I liked Wizard and Glass. That was the part of the story that was adapted (and expanded?) as a graphic novel series, which worked well. It's possible (I won't go further than that) a film/TV version would be good too.


----------



## Boneman (Aug 25, 2017)

HoopyFrood said:


> What about if you approach it like it's been suggested -- that it's not the Dark Tower books as we know them, but another version of Roland's many trips through the Tower? Does the film work then?
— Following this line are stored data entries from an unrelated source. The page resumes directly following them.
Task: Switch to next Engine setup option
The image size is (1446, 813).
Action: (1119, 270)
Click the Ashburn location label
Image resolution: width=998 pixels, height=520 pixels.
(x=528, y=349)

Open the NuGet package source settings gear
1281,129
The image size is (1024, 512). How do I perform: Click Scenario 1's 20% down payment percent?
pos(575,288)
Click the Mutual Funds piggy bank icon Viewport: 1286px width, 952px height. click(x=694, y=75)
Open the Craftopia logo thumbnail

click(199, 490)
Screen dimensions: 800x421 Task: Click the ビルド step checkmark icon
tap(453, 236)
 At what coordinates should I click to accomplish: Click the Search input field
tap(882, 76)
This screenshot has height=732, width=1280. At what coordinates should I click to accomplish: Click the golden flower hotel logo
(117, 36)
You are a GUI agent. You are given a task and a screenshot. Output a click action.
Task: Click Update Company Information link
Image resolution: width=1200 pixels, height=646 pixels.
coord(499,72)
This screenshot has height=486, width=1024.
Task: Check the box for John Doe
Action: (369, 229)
Not really... unless they called it by another title. The whole premise of the film is that Roland wants revenge over Walter. He's not interested in the Tower, he just wants revenge. If this was one of Roland's cycles, he's not interested in the Tower, and he'd never go there to begin a new one... Besides (spoiler alert) it was way too easy to destroy the beam-breakers. And, God help me, the reason the villagers help the gunslinger? "He's a gunslinger, it's the law" Not one jot of reverence to his kind, nothing...


----------



## AlexH (Sep 5, 2017)

I saw the film this morning and really enjoyed it. I thought McConaughey was great. It felt like it had more potential though, and in book 1 



Spoiler: spoiler



it was only ever (strongly) implied that Jake was from another world


?

I've only read book 1 of the Dark Tower series, and the first 2 chapters of book 2 (previewed at the end of book 1). I wasn't a great fan of 1, but book 2 had a great start. I never ended up reading it though, as it was never available from either of my local libraries, despite their systems saying it was available to loan - so I always ended up reading something else.


----------



## nixie (Apr 21, 2018)

Finally got round to this.
I went in with the mind set  its a film with elements of DT.
Glad I did, if I had tried to compare it to the books I would have been sorely disappointed. This way I got too enjoy it,Roland, Jake and even Walter where different people.

There other worlds than this.


----------